So it's about being able to quickly access the data, you know, with the cloud brings a whole other area of challenges around bandwidth and, you know, it's petabytes of data, terabytes, petabytes of data. How do you move that into a data center that's, you know, physically thousands of miles away. So those are some of the challenges. That's why it's important the thinking that data is — it's something you need to really mine in order to gain benefits whether it's within the organization, whether it's governments, whether, you know...
Al Martin: What are the most common customer stories or use cases you're working with today? And I guess or if there's a unique one I'd be curious as to that as well, I mean one of the strangest ones you have. But what is a common customer story?
Rajani Maindiratta: Customer use cases, there's been a few that we encountered. Healthcare has been one where we had a — we have customers who, you know, daily they need to mine physician records test results, things like that at a daily basis right? They're constantly analyzing the data to know what's happening and from a healthcare perspective.
There's also marketing trends that need to be mined from the retail perspective. One of our customers actually had a reason — one of the products they're working on is they get data on — if they analyze trends on where advertising works for example. That's another typical use case. Healthcare...
Al Martin: And what are they moving data from into where?
Rajani Maindiratta: Oh okay. So we see different sources right Oracle is one the customer is moving data from Oracle to DashDB or Db2 for (health) on cloud for example.
Al Martin: Is that Oracle behind the firewall, I mean Oracle proper? In other words…

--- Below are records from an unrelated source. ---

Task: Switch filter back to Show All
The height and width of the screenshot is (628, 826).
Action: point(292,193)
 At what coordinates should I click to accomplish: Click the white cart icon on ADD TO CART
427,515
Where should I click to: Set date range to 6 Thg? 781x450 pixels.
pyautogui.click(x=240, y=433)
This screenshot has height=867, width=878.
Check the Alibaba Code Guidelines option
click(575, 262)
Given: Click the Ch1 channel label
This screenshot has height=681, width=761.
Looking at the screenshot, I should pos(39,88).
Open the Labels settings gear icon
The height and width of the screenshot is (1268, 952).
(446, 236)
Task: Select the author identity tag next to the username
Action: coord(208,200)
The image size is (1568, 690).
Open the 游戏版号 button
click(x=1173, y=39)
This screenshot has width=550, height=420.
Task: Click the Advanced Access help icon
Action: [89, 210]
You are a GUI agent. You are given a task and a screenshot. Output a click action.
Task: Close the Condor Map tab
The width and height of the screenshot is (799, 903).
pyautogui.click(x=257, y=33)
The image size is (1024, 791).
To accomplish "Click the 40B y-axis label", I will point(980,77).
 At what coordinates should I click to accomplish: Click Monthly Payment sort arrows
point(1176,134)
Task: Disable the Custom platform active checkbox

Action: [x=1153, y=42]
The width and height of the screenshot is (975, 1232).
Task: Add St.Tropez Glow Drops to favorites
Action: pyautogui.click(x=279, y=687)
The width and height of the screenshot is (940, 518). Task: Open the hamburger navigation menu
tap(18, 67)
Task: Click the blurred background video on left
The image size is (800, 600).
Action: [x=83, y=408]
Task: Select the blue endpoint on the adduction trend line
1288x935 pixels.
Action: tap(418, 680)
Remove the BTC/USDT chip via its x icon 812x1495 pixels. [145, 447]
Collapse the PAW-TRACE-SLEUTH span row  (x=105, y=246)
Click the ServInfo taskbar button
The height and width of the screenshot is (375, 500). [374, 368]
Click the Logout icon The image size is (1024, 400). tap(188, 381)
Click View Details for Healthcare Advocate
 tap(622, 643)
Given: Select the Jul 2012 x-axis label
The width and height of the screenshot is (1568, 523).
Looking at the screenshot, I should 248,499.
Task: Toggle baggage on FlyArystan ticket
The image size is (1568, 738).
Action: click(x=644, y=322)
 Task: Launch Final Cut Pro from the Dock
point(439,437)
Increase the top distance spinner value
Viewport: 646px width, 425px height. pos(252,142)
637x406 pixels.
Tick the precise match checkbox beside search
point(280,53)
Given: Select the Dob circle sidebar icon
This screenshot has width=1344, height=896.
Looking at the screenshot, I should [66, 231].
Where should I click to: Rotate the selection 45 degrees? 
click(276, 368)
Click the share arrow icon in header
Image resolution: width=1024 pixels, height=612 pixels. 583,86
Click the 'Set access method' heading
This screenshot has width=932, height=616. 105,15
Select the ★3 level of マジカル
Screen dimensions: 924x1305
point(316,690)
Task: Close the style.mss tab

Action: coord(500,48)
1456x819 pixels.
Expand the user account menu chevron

Rajani Maindiratta: Yes on-prem into warehouse on cloud.
Al Martin: So did...
Rajani Maindiratta: So yes so that's why in use case there's the Netezza use case right the use case of course.
Al Martin: That's the appliance they use...
Rajani Maindiratta: It's the appliance use case?
Al Martin: The appliance use case one in the cloud as well?
Rajani Maindiratta: That's right yes.
Al Martin: Yes.
Rajani Maindiratta: That's happening as well.
Al Martin: So, Mike, where are you spending most of your time at today? I mean I know you've got a lot of passion. We talk a lot about data movement. You know, kind of carrying on the conversation we just had, you know, what do you see as kind of the biggest challenge? I'm kind of — well, I got a multi-part question here.
What do you see as the biggest challenge that you're facing? Are you doing more on-prem to cloud, on-prem to on-prem in terms of data movement? What do — how do those challenges differ and what kind of speeds can — what are the sides of the data that many of these clients are moving?
Michael Springgay: Right, So I think your last point is really where the biggest challenge is is the size of the data has, you know, expanding tremendously in the, you know, the last few years. And that certainly causes challenges on premise but it also significantly challenges you when you talk about moving into the cloud. So a lot of the area of focus is really in both spaces.
Most in customers, companies are in a hybrid situation. And they really are moving everything off of on-premise. They still have on-premise for their core applications but they want to move some lower priority workloads into the cloud but they need to get the data there and the data has to get there quickly. And that's a challenge for most cloud providers.
And in the industry most people are looking at disk shipping type technology with large appliance based products for shipping data. IBM is no different in that space, you know, for really large terabytes of data when I mean the over 25 terabytes of data and petabytes, you know, you want to ship the disk. But the challenge with that is you still have the legacy because you, you know, unload it. You got to purolate it or ship it with, you know, FedEx or whatever to get the data into the data center. It's always a delay.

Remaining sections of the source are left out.